Genetic Mechanisms and Early Diagnosis of Hereditary Polyneuropathy in Children
Abstract
Background: Hereditary polyneuropathies in children comprise a genetically heterogeneous group of disorders affecting peripheral nerve function, leading to progressive motor and sensory impairment. Early diagnosis remains challenging due to phenotypic variability, delayed clinical recognition, and overlap with acquired neuropathies. Although advances in molecular genetics have improved disease characterization, their integration into routine pediatric diagnostic pathways remains inconsistent. Methods: A systematic review with exploratory synthesis was conducted following a PICOS-based framework. Literature was searched across PubMed/MEDLINE, Embase, Scopus, and Web of Science up to March 2026. Studies focusing on pediatric hereditary polyneuropathy with genetic or diagnostic outcomes were included. Data were synthesized narratively, with exploratory analysis of genetic mechanisms, diagnostic yield, and clinical outcomes. Results: A total of 41 studies were included.
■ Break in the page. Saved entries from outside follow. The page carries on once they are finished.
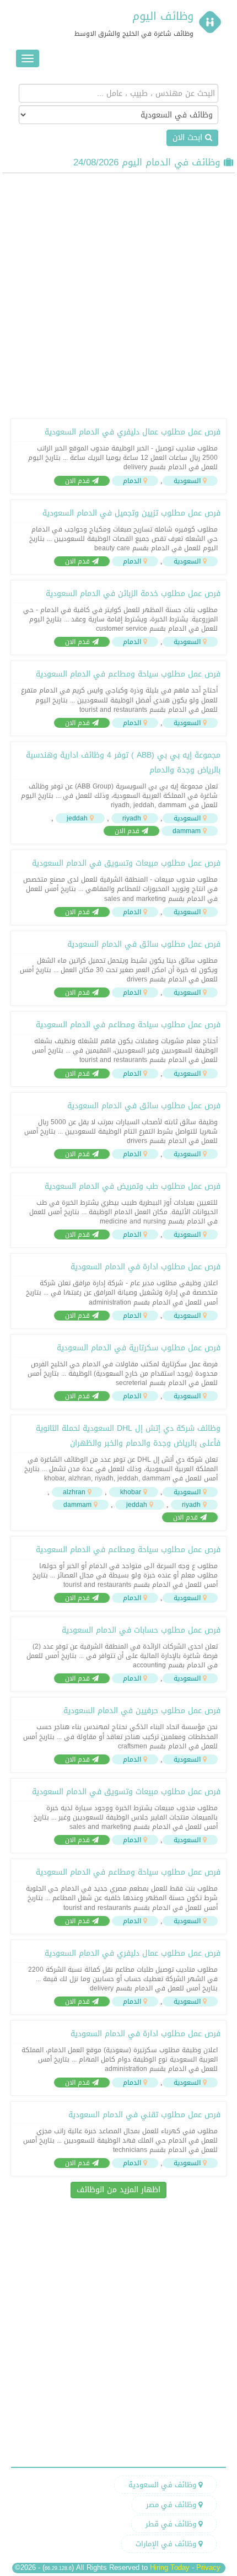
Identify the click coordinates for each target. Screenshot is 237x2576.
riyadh (131, 818)
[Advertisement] (118, 294)
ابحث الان (189, 137)
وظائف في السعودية (163, 2485)
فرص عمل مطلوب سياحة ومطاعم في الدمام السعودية (128, 674)
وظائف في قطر (172, 2524)
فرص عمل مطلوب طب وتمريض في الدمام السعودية (132, 1186)
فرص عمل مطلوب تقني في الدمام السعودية (144, 2114)
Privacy (208, 2567)
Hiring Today (170, 2567)
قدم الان (78, 481)
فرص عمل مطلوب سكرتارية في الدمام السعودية (138, 1347)
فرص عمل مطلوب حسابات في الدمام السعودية (141, 1630)
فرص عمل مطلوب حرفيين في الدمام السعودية (141, 1710)
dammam (187, 831)
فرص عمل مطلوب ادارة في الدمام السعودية (145, 1266)
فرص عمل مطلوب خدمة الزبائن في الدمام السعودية (133, 593)
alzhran (74, 1492)
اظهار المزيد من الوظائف (118, 2189)
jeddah (77, 818)
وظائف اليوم (162, 16)
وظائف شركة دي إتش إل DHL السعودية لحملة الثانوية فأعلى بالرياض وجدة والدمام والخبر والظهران (128, 1436)
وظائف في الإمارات (167, 2544)
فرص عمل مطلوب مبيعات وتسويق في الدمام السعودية (126, 863)
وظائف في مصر (172, 2504)
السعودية (187, 481)
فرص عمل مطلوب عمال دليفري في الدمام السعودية (132, 432)
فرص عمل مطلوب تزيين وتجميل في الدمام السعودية (131, 513)
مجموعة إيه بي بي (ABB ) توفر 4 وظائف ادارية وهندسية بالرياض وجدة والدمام (123, 762)
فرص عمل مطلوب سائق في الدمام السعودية (143, 944)
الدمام (132, 481)
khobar (130, 1492)
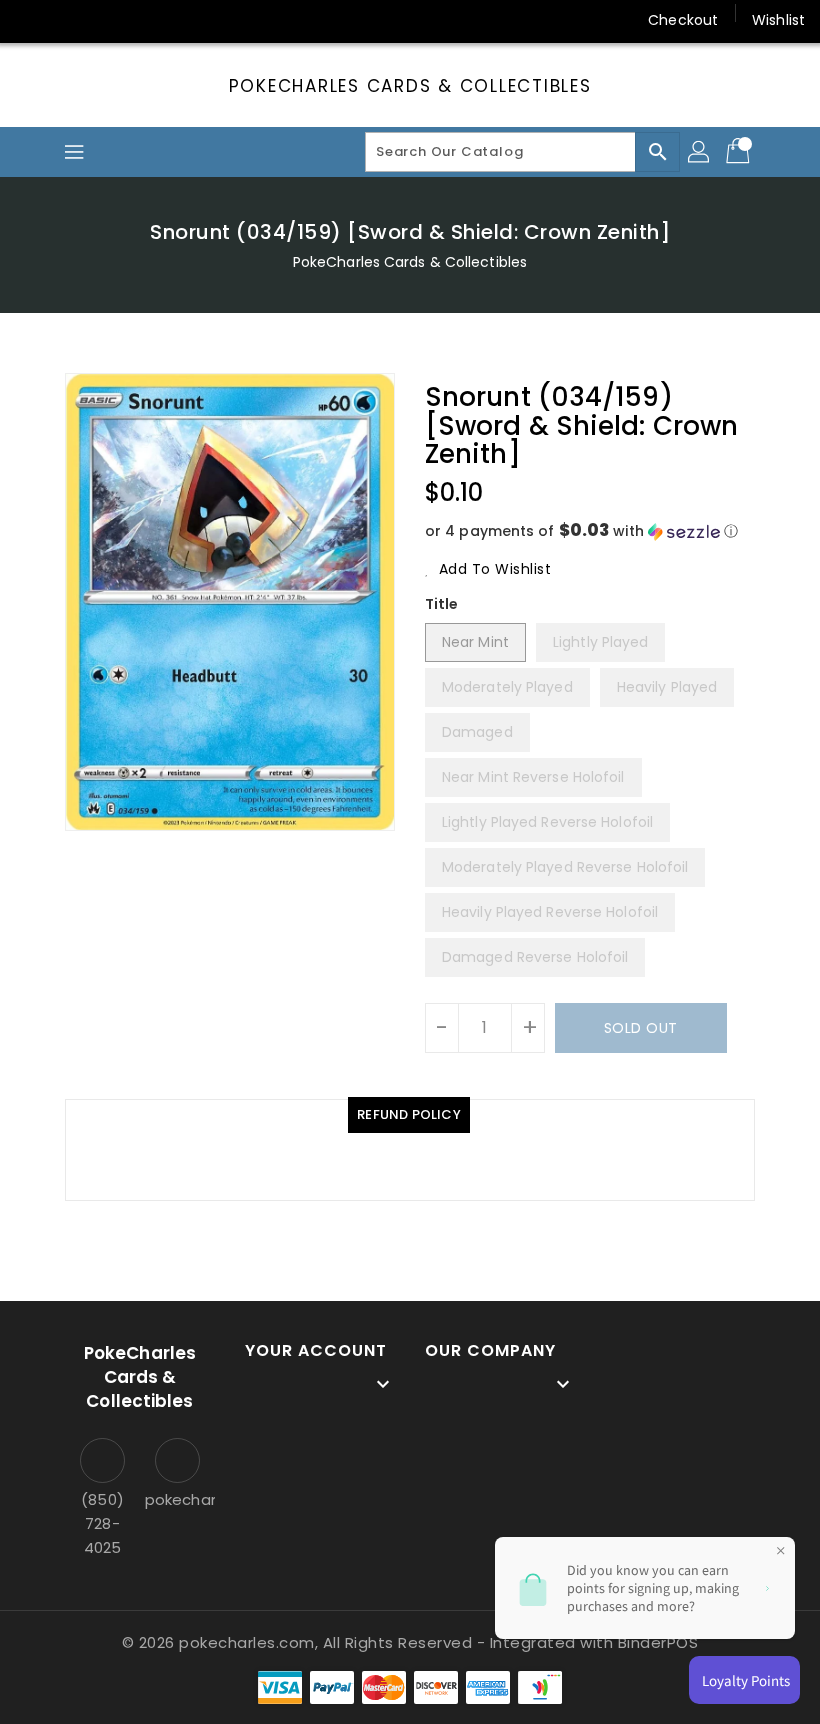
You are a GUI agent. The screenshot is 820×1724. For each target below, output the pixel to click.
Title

Genetic mechanisms were broadly categorized into myelin-related (48%), axonal transport (27%), mitochondrial dysfunction (15%), and ion channel/metabolic pathways (10%). Autosomal dominant inheritance was most common (55%), followed by autosomal recessive (30%) and X-linked patterns (15%). Diagnostic yield varied by method, with nerve conduction studies demonstrating limited etiological confirmation (25–30%), while targeted gene panels (40–55%), next-generation sequencing (50–65%), and whole exome sequencing (60–72%) showed progressively higher detection rates. Early implementation of genetic testing reduced diagnostic delay by approximately 2–5 years and was associated with improved clinical management, including earlier therapeutic interventions and enhanced genetic counseling. Exploratory analysis indicated higher diagnostic yield in early-onset cases and greater disease severity in axonal and mitochondrial subtypes. Conclusion: Genetic mechanisms play a central role in the pathogenesis and clinical variability of hereditary polyneuropathy in children. Early integration of molecular diagnostics significantly improves diagnostic accuracy and patient management. Establishing standardized, early diagnostic pathways incorporating genomic testing is essential to optimize outcomes and support precision-based pediatric care.